The place where I live has always been very important to me. I like the fact that my mum and dad are still in the house where I was born and raised; being able to return to the original family home is comforting. Growing up I remember only one serious attempt to move house. My mother wished to relocate the family to a more salubrious part of the city but, in the end, my father saw no need for the move and we stayed put. Their house, with it’s gardens front and back, requires upkeep that must challenge my elderly and increasingly frail parents, but they no longer talk of moving. They bought the house when it was new so no other family has ever lived there. Perhaps they too are happy to live amongst the many happy memories that the house holds.
From my mid teens I wanted my independence and looked forward to the day when I would have a home of my own. I had short spells at university and when I first went out to work of renting a room in a shared house, but this always felt transient. As soon as I felt secure in my employment I wished to purchase a place that I could call home. I loved the first little flat that I bought, especially the feeling that it was mine.

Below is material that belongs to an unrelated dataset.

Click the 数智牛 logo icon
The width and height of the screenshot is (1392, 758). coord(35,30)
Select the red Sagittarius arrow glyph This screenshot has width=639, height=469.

When my husband and I got engaged to be married we spent a long time looking for a house that we could buy together. We sold my flat and his house and rented a place for a short time, living out of suitcases as most of our belongings were in storage. Although we searched for a suitable property in several towns and cities I did not like the idea of being overlooked. Our eventual choice of property was as much to do with it’s relative privacy and feeling of open space as about the building. We bought a plot and watched the house being built. I especially liked the idea that no other family would have lived there. It was ours and ours alone. Over the years that we have lived here, everything that has been done to it has been done by us. It holds so many memories of our early married life, the arrival of our children and their subsequent growth and development. It is a good place to live and I cannot imagine leaving it.
My husband’s parents have made quite a number of house moves over the course of their married lives as family circumstances and jobs have changed. They now live in a town a few miles from us which they moved to when they retired. We had a delicious lunch with them yesterday and they were talking about a potential, future move as they consider downsizing. I wonder will I be able to be as sensible when my husband and I no longer require the space that our house affords.
Perhaps surprisingly for someone who values their home so highly I am not particularly house proud. I wish my home to be welcoming and comfortable but rarely manage to keep it as clean and tidy as I would like. Unlike many of my friends, I do not concern myself over tired paint or marked furnishings. Most of the decorating that has been done in the twenty years that we have lived here has been as a result of changing the use of a room. We have extended the house several times and new walls demand fresh plaster and paint. When my husband installed his home entertainment system the wires were embedded in the walls resulting in a need to redecorate the room. The only space that has been changed just for the look is my daughter’s bedroom. Our bedroom still lacks curtains several years after it received it’s first change of wall paint since we moved in.
Although I do my best to keep the house looking presentable, I am not concerned with it being on trend. I select what appeals to me at the time but am very aware that I will probably live with that look for a decade or more during which time fashions will change. I am always impressed when I visit a friend who has decorated a room with accessories that bring out key features and colours in matching hues. As we rarely replace a serviceable item our rooms evolve over time to suit practicality as much as presentation.
Our house is on the edge of a village that sits on a hill so the views from our garden over the farmed fields of rural Wiltshire are fabulous. To one side of our house we have a woodland that once formed part of a King’s hunting forest. It is the location of the house as much as the building that makes it so appealing. I am well aware, however, that it feels like home because of the memories that it has absorbed over the years and the people with whom I share it. Both could be relocated if necessary.
My children do not like the idea of us ever moving from this house. My older two are getting to an age when they are looking forward to moving out and on with their lives, but they have made it clear that they want to come back to this house. I find it interesting that they seem to feel as I did.
Whilst I may recognise that, in time, my husband and I will outgrow our need for a property of this size, I hope that this will not be for many years to come. When I am trying to get this house in order I will look back wistfully on the couple of hours it used to take me to get my first little flat pristine. A small property is so easy to maintain. However, on a sunny summer’s day when I can sit in our garden with a glass of chilled white wine and look out over the valley below our house; when I can watch my family enjoy the space we call ours; I realise how truly blessed I am to live in a place that suits us so well. Home may be a great deal more than a house, but to me this house is a part of what has shaped my family. These bricks and mortar may not be essential, but they have enabled me to enjoy security, constancy and contentment which I value. When my little birds fly the nest they will know that they have a familiar and welcome home to which they may return.
‘He is happiest, be he king or peasant, who finds peace in his home.’